When drug trial participation isn’t properly represented by gender, race, ethnicity and socioeconomic status, important distinctions in how treatments may work, in different types of people, will inevitably be missed.
You might think that when a disease strikes a particular group of people harder than the rest of society that that group would be overly represented in medical trials designed to cure the disease. Well, it is unfortunate, but you’d be wrong.
Even though African-Americans suffer from diabetes at almost twice the rate as whites, black patients have been far less likely to be included in drug safety trials, a recent study suggests.
According to a new study in The Lancet Diabetes and Endocrinology, researchers looked at seven completed diabetes drug trials since 2008 to test for cardiovascular safety. In five of those trials, black people made up less than 5 percent of the patients.

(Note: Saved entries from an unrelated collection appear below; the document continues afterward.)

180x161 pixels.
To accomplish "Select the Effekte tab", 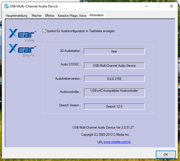I will click(50, 15).
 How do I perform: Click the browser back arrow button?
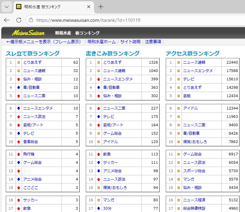7,20
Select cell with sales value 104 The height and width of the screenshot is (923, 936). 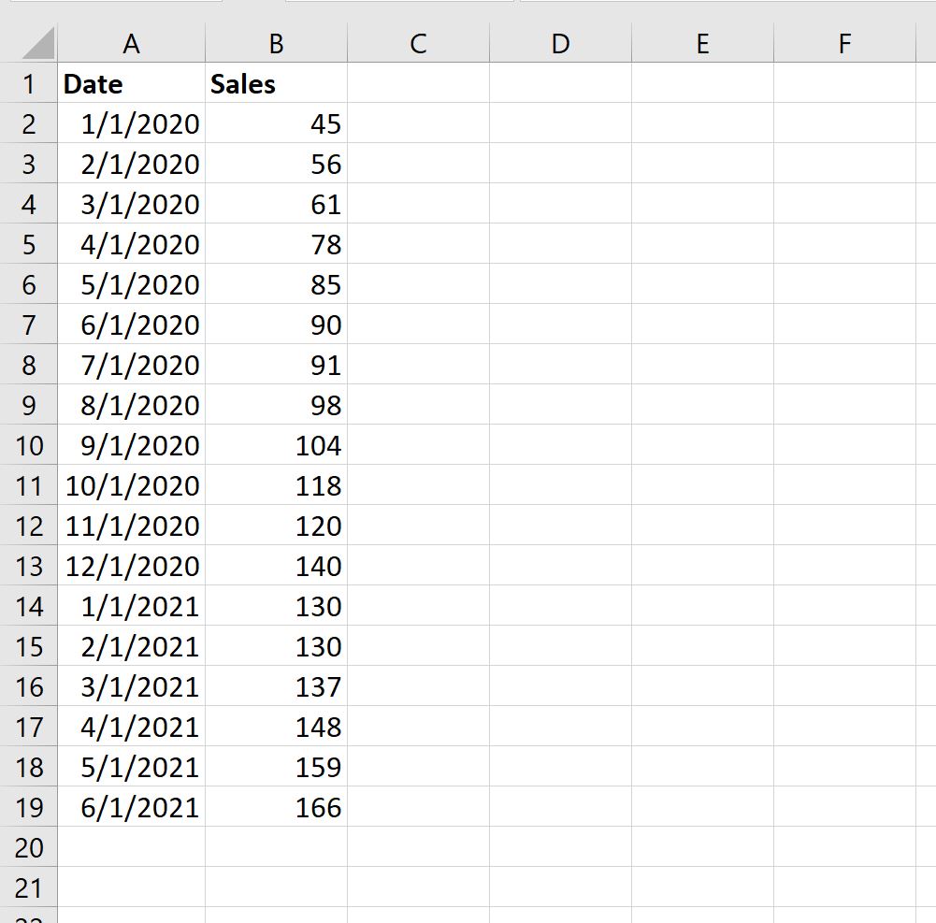pyautogui.click(x=277, y=445)
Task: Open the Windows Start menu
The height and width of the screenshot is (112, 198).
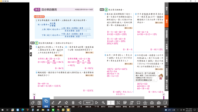Action: pos(2,110)
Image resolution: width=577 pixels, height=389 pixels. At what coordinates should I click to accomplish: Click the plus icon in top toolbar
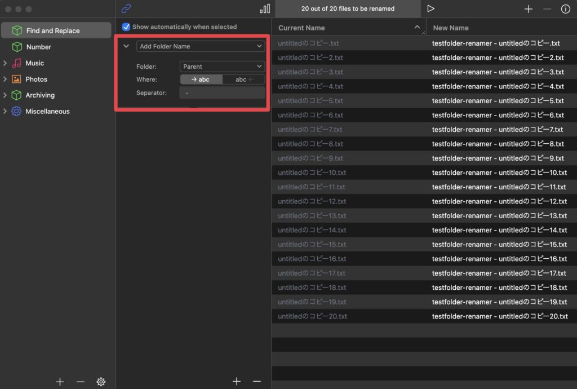(529, 9)
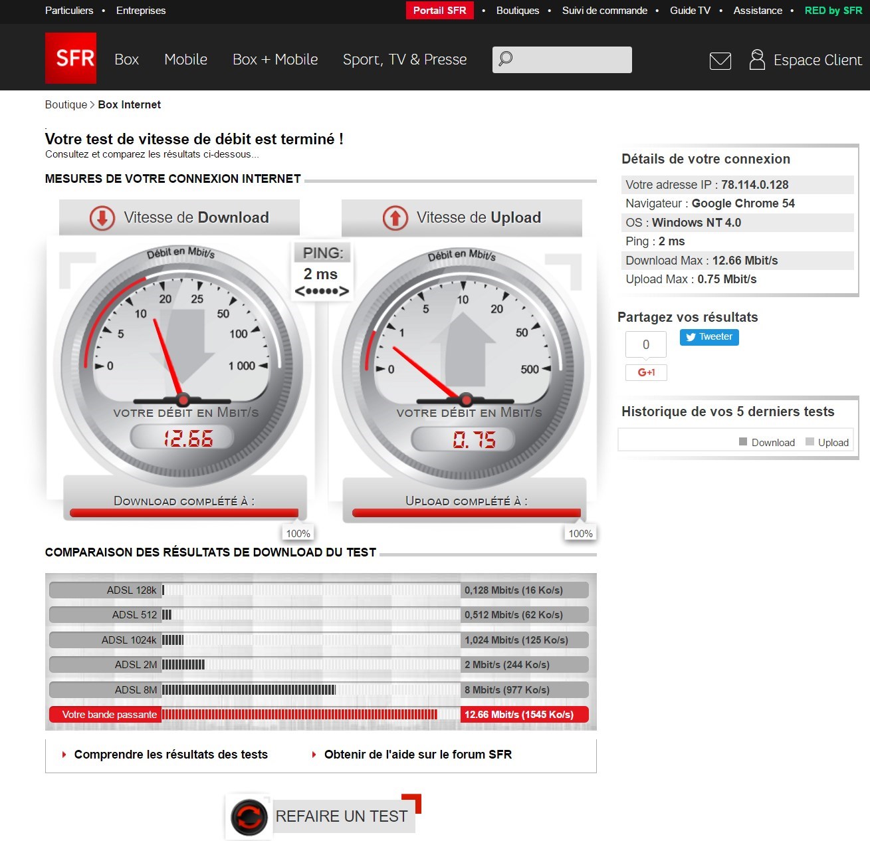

“In the United States the burden of diabetes and the serious complications associated with it fall unfairly on minorities, particularly African Americans, yet it appears that they are under-represented in clinical trials of new therapies and devices,” said study co-author Dr. David Kerr of the William Sansum Diabetes Center in Santa Barbara, California
While 13 percent of African-Americans in the U.S. are diagnosed with diabetes, compared to 7.6 percent of Caucasian Americans clinical studies don’t represent that reality. Death rates from cardiovascular disease are also disproportionately high among African-Americans, yet the majority of cardiovascular studies in recent decades have focused on white heterosexual males.
Such lack of diversity in clinical trials has been a disturbing reality that has been going on for decades. In 1996 study on participation in the Journal of the National Medical Association offered four main reasons why so few black folk are involved in such clinical trials: lack of awareness about the trials, economic factors, communication issues, and mistrust. Sixty-eight percent of respondents in that study noted that they might participate in such trials if asked to, with the rationale being to improve the quality of life of others, benefit themselves or others, and obtain free health care and medication.
“However, responses to the open-ended questions indicated that the patients feared clinical trials, did not want to be treated like ‘guinea pigs’ (which they associated with trials), lacked trust in the medical system, and felt blacks were not being approached for enrollment in a proper manner,” the researchers stated.
When drug trial participation isn’t properly represented by gender, race, ethnicity and socioeconomic status, important distinctions in how treatments may work in different types of people can be missed, said Dr. Keith Ferdinand, of Tulane School of Medicine in New Orleans. “Certain groups of patients may respond differently to the same therapies.”
And the examples are not related to diabetes alone. For example, studies have found two types of blood pressure drugs don’t work as well in black patients as other people, and one medicine for heart failure works very well in black patients but not in white patients, Ferdinand said.